TEXTO EXTRAÍDO:

Siempre he sido muy de meterme a defender causas perdidas y, cuando descubrí al Ceares y me empecé a interesar por su modelo de gestión, la sombra del descenso rondaba La Cruz fin de semana sí y fin de semana también. Lo cierto es que la cosa pintaba francamente mal (y tener que seguir a un equipo única y exclusivamente por su cuenta de Twitter no ayuda precisamente a templar los nervios, más bien lo magnifica todo para bien y para mal) pero había un grito de guerra que atronaba en mi cabeza: KEEPING THE FAITH. Me sorprendía ver por las redes sociales cómo los aficionados se agarraban a ese lema como a un clavo ardiendo y lo repetían hasta la saciedad. Si ya me había picado el gusanillo, viendo aquello se me gripó el corazón y me enamoré del todo. Y entonces llegó la penúltima jornada, en casa contra el filial del Oviedo, se ganó 3-0 y por primera vez en mi vida celebré goles en el trabajo leyendo en el móvil como si estuviese en el campo de fútbol. Mis compañeros de curro me miraban como al enfermo mental que probablemente sea mientras yo deliraba celebrando que un equipo al que a priori no me une absolutamente nada iba a mantener la categoría. Y si yo estaba así, el aspecto que tenía la grada de La Cruz ese día era un escándalo. Desde entonces lo que iba a ser una simple parada turística si alguna vez subía a Asturies se convirtió en una obsesión, hasta el punto de que subí exclusivamente a ver al Ceares y no a hacer turismo.
La Cruz me enamoró por todo, empezando porque la propia ciudad de Xixón me pareció preciosa y siguiendo por cómo se portó la gente de allí (y eso que dejé un pufo en la Cafetería Dipos que aún me duele recordar, que pienso ir a pagar en persona y que explica, entre otros motivos, por qué estoy dejando de beber). Pero sobre todo me enamoró la grada, esa grada.

DATOS APORTADOS:
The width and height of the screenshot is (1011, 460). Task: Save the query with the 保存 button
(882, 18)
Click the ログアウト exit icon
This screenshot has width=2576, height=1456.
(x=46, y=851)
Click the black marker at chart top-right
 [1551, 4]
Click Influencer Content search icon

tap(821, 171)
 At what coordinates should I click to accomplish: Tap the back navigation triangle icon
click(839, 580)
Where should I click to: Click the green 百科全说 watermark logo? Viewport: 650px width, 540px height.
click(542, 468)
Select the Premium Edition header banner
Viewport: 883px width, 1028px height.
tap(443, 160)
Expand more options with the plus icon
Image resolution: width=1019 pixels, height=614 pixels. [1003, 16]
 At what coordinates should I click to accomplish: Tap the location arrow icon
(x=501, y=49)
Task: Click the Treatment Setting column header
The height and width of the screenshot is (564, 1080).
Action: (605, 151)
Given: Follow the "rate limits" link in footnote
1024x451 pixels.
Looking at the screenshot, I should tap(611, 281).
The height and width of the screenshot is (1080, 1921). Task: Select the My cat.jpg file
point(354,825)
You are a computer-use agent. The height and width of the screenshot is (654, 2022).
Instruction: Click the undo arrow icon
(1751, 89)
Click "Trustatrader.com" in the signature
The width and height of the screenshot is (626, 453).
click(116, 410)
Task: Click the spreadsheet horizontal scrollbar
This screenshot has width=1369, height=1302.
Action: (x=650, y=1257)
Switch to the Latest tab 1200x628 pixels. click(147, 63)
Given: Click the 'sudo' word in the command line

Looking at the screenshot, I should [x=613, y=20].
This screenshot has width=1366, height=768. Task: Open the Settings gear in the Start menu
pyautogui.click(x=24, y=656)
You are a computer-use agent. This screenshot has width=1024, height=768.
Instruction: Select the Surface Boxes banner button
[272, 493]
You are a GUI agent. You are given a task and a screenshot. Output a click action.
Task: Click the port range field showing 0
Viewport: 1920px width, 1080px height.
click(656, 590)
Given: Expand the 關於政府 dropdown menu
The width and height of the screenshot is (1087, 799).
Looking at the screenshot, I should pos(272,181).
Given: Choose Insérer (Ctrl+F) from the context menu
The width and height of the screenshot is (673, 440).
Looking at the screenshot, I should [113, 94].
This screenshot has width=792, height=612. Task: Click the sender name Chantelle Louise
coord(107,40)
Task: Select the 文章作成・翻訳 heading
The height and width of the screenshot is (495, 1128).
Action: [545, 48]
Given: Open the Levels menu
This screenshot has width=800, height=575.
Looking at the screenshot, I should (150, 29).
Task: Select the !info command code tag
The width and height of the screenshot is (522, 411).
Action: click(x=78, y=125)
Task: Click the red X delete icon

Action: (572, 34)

TAREAS:
[A] Reproduce el fragmento del texto sobre el Ceares entre "La Cruz me enamoró" y "grada, esa grada.", ambos incluidos, cambiando "Xixón" por "Gijón".
[B] Traduce al inglés esta oración del texto sobre el Ceares: "Pero sobre todo me enamoró la grada, esa grada."
Los datos no son necesarios para nada de lo que se pide.

RESPUESTAS:
[A]
La Cruz me enamoró por todo, empezando porque la propia ciudad de Gijón me pareció preciosa y siguiendo por cómo se portó la gente de allí (y eso que dejé un pufo en la Cafetería Dipos que aún me duele recordar, que pienso ir a pagar en persona y que explica, entre otros motivos, por qué estoy dejando de beber). Pero sobre todo me enamoró la grada, esa grada.

[B] But above all, I fell in love with the stands, those stands.